Well, I think what you asked me before our conversation is like, what's the goal? What's the plan for the future?

Yes. Go there. Go ahead.

So I'm very fortunate that I have a really nice office with a lecture room at the same time. Like, you know…

You're right. It's an awesome place.

It's pretty all right. I think. And so I really want to provide the center where more and more upper cervical specialists or other specialists, actually, I want to be frank, like, you know, like even some other specialists I would really be interested in having, can come and teach in my office.

Yeah. You have a great space downstairs.

Exactly. So it's really a big space and there is all the materials that we need to also learn techniques. And so the goal is of mine to actually create more and more Upper Cervical Specialists because right now in Europe, we were about 32, 34, I can't remember now, but I think it's around there and there are 6,000 chiropractors in all of Europe. So that means that we are not creating new Upper Cervical Specialists. So in order to do that, we need to create - to have, not to create, to have tutors who are certified to teach a specific technique to come and teach European doctors. And like that you can grow and become eventually certified to teach as well in Europe, but as long as we don't have tutors coming here in Europe, we can't actually grow and create more Upper Cervical chiropractors.
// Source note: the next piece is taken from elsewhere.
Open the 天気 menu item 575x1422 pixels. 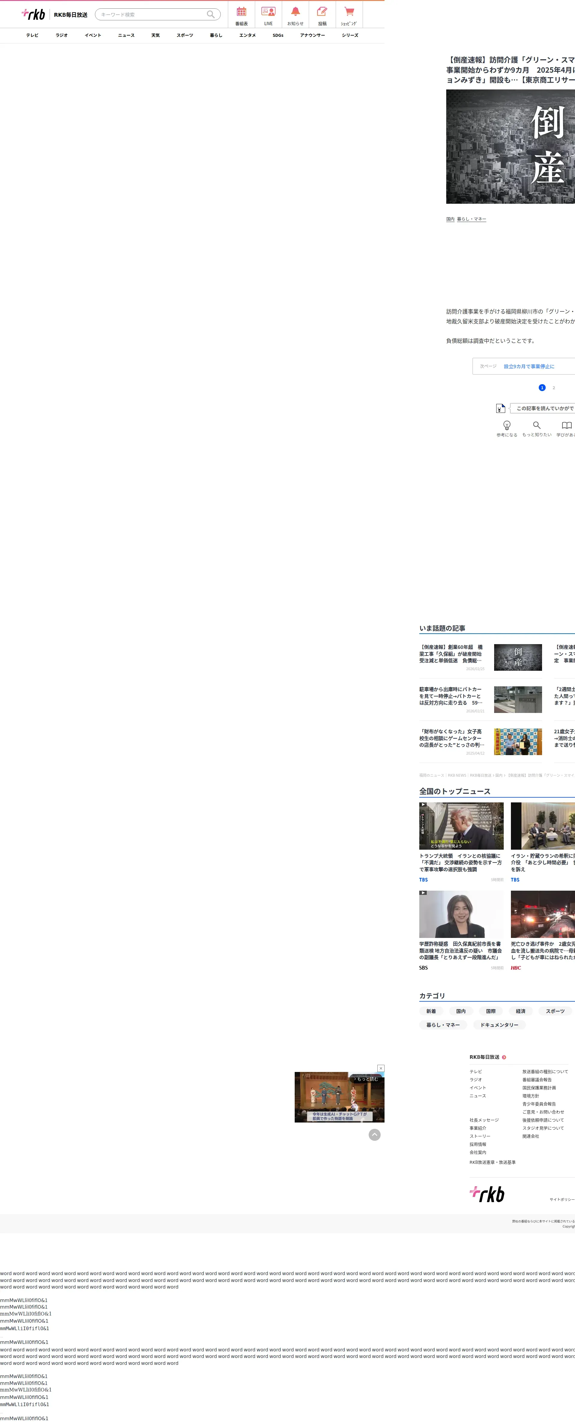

So it's a really hard challenge and it's probably going to take me my whole life, I think. But eventually, like the idea would be like, if we could get more and more technique tutors in Europe who actually know and understand Upper Cervical techniques. I think that we're moving forward.
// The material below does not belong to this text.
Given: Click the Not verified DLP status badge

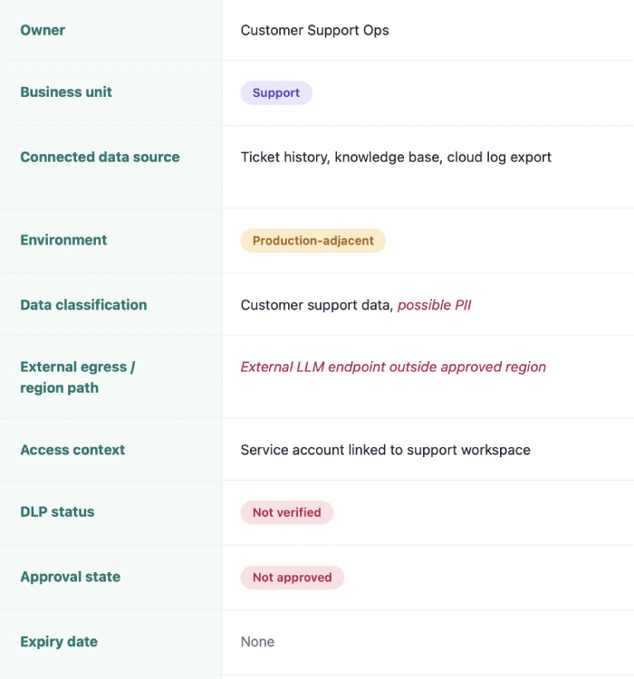Looking at the screenshot, I should (286, 512).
So what's in the future for you? Maybe be the first technique-certified Upper Cervical teacher in Europe?

In Blair.

In Blair, and then also recruit as many others as you can. Does that sum it up?

Yeah, I think so.

Yeah. All right. Well. It's been a pleasure. Thank you so much. I'm going to let you get back to the lecture. We kind of snuck out at a portion of the lecture that you felt like you knew already.

You have to find the time in between the challenges, but there's always time.

Yes. Thank you so much.

Thank you, Ruth, for having me. Thank you.